Now, however, the Federal Communications Commission (FCC) seems to be on the verge of outlawing these freely negotiated contracts – not only future contracts, but every such agreement that now exists in the country.
Most legal observers believe that the FCC lacks the legal authority to issue such regulations. However, should the FCC proceed to act, it will hurt consumers, interfere with traditional private contract rights and infringe on the traditional rights of the states to govern such agreements.
First and foremost, any such action by the FCC would be a detriment to consumers. Apartment and condo residents benefit from agreements where the owner or operator of a building says to a cable company “in exchange for exclusive rights to serve our building, we want dedicated customer service representatives, special channels, upgraded facilities and services and volume discounts.”
In fact, it’s reported that consumers who have service subject to such agreements have received discounts of up to 35 percent in their cable television rates. The pending FCC action, were it to abrogate existing agreements, would deprive consumers of these benefits.
Moreover, some cable companies, especially smaller ones, say that without the economic efficiencies provided by exclusive service agreements, they would be foreclosed from serving most apartment and condo buildings.

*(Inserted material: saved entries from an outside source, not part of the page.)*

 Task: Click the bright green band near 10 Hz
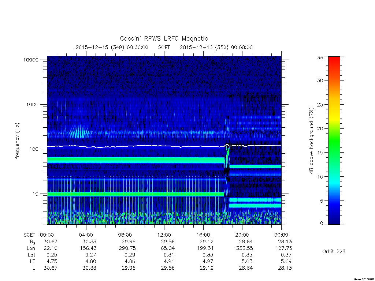click(x=135, y=194)
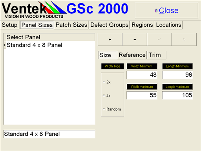The image size is (201, 151).
Task: Switch to the Reference sub-tab
Action: [132, 55]
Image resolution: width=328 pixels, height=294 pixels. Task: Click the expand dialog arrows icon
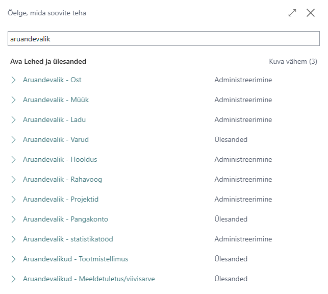click(292, 13)
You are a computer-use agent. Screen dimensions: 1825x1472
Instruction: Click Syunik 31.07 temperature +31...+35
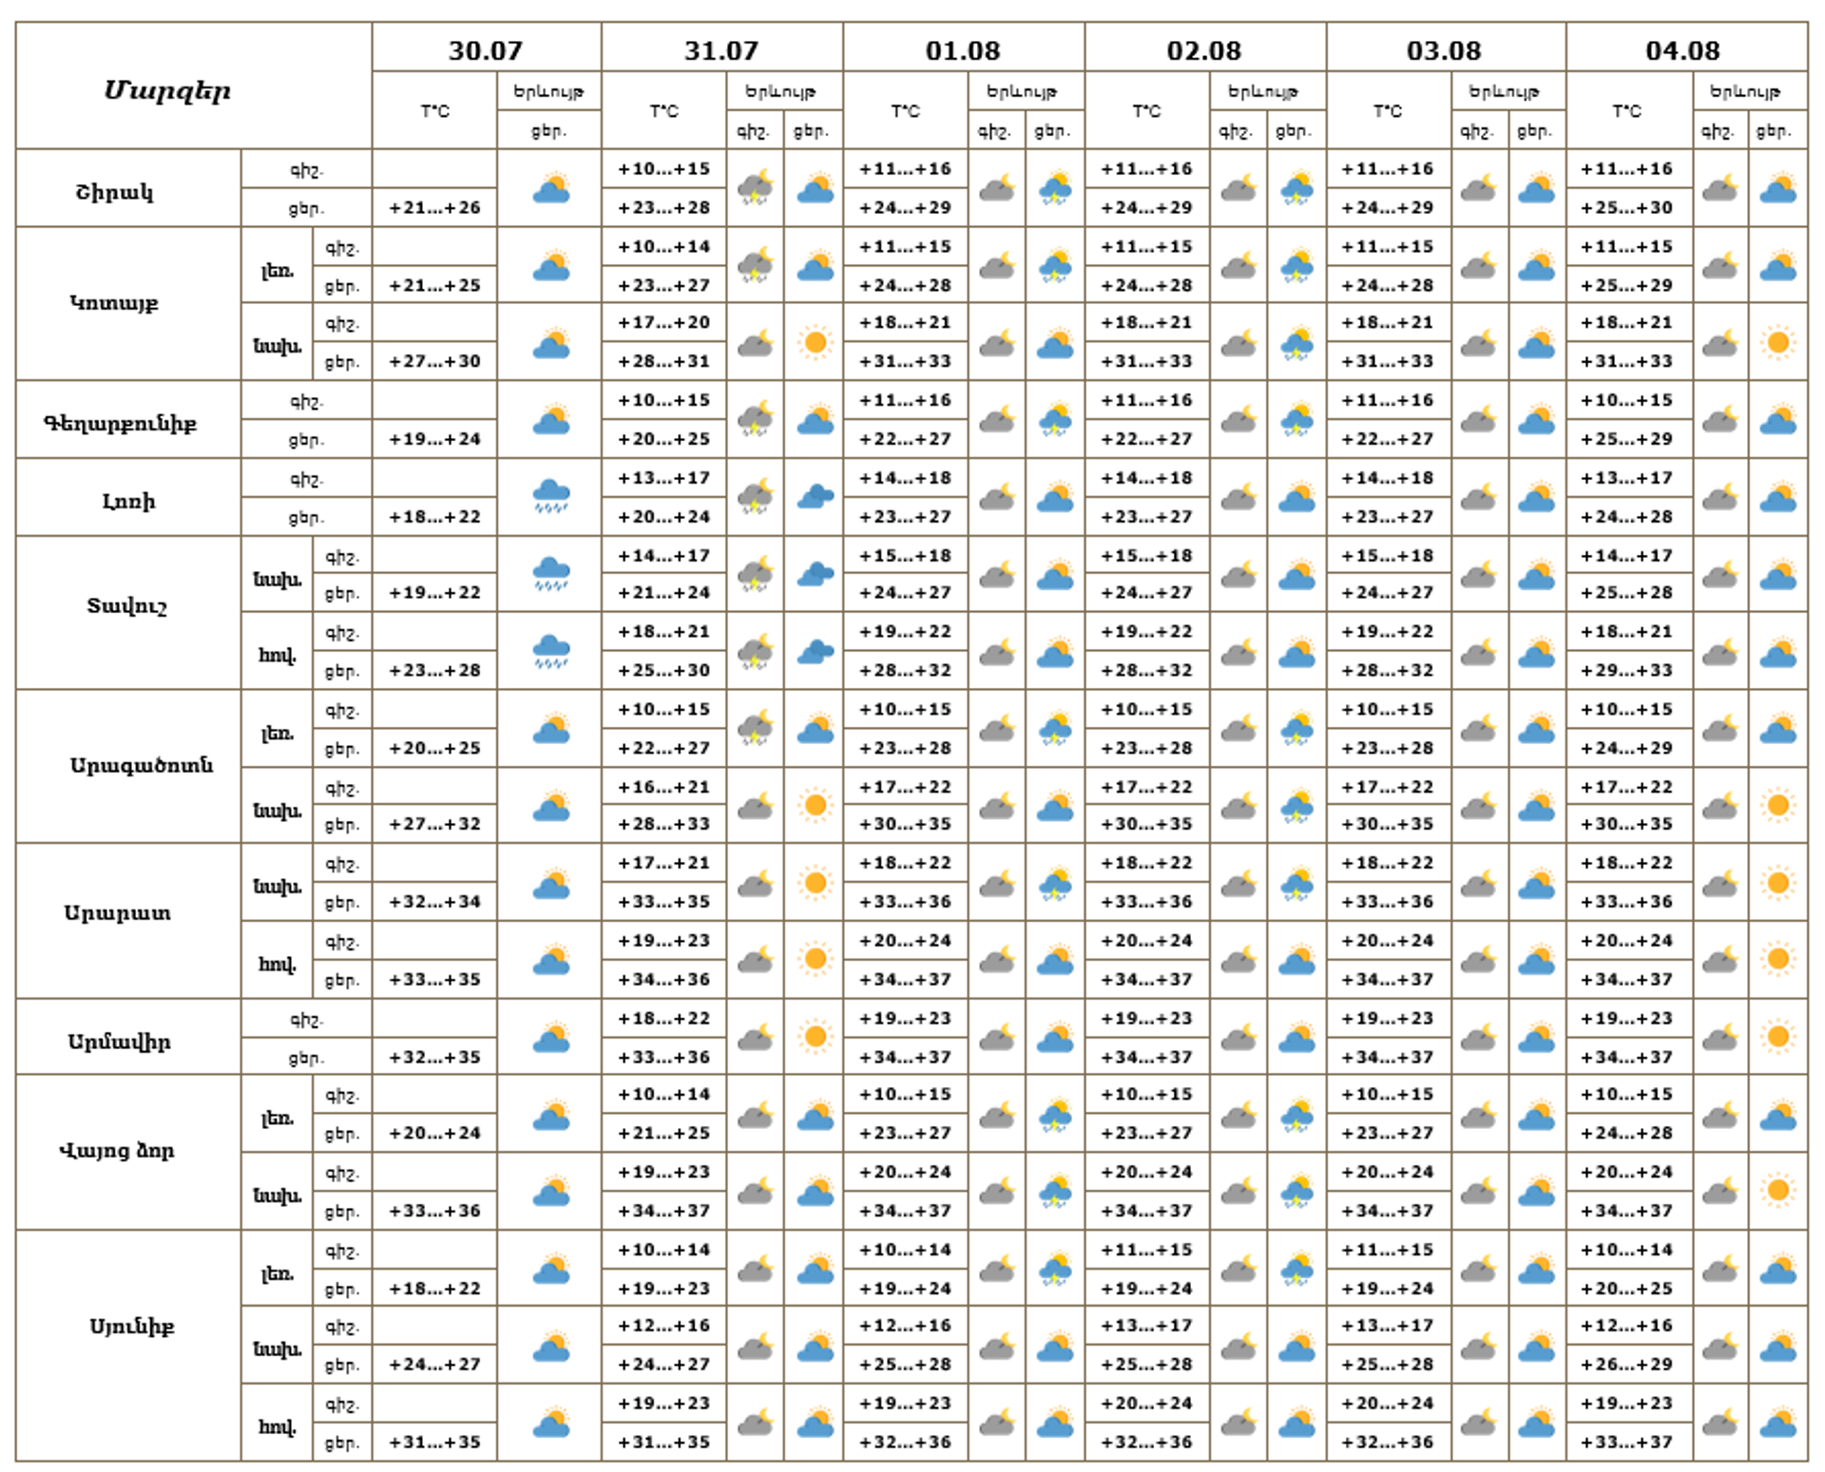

In many cases, if each individual unit can choose among multiple competitors, it becomes uneconomical for many of the providers to serve the building at all. As a result, volume discounts go away, as do many of the other benefits negotiated on behalf of residents by property owners.
The FCC’s reported plan would also infringe on the prerogatives of state and local governments who are best situated to make decisions regarding their citizens and the local services provided to them. The authority to regulate private contracts belongs to state governments.
In fact, at least 18 states have already enacted laws that regulate agreements between MVPDs and MDU owners or managers. Significantly, not a single one of those state laws abrogated service agreements in effect at the time the law was passed, as the FCC reportedly would.
Any action by the FCC to preempt and invalidate the service agreement laws of every state in the nation and to bar states from deciding their own policies in this area in the future would be a massive overreach.
As far back as 1984, Congress considered and rejected prohibiting access agreements leaving the regulation of such agreements to the states. And as recently as 2003, the FCC again agreed that it should not do so.
The FCC should once again recognize that abrogating existing contracts would be fundamentally unfair and overstep the authority granted by Congress. Not only would it infringe on the negotiated rights of the parties to such agreements, it would also take away the numerous benefits that consumers enjoy under these agreements.
Contractual issues like these continue to be best left to the marketplace under the watchful eye of the states.
Hal Stratton served as New Mexico’s Attorney General from 1987-1990 and as a state representative from 1979-1986. He was also chairman of the U.S. Consumer Product Safety Commission from 2002-2006.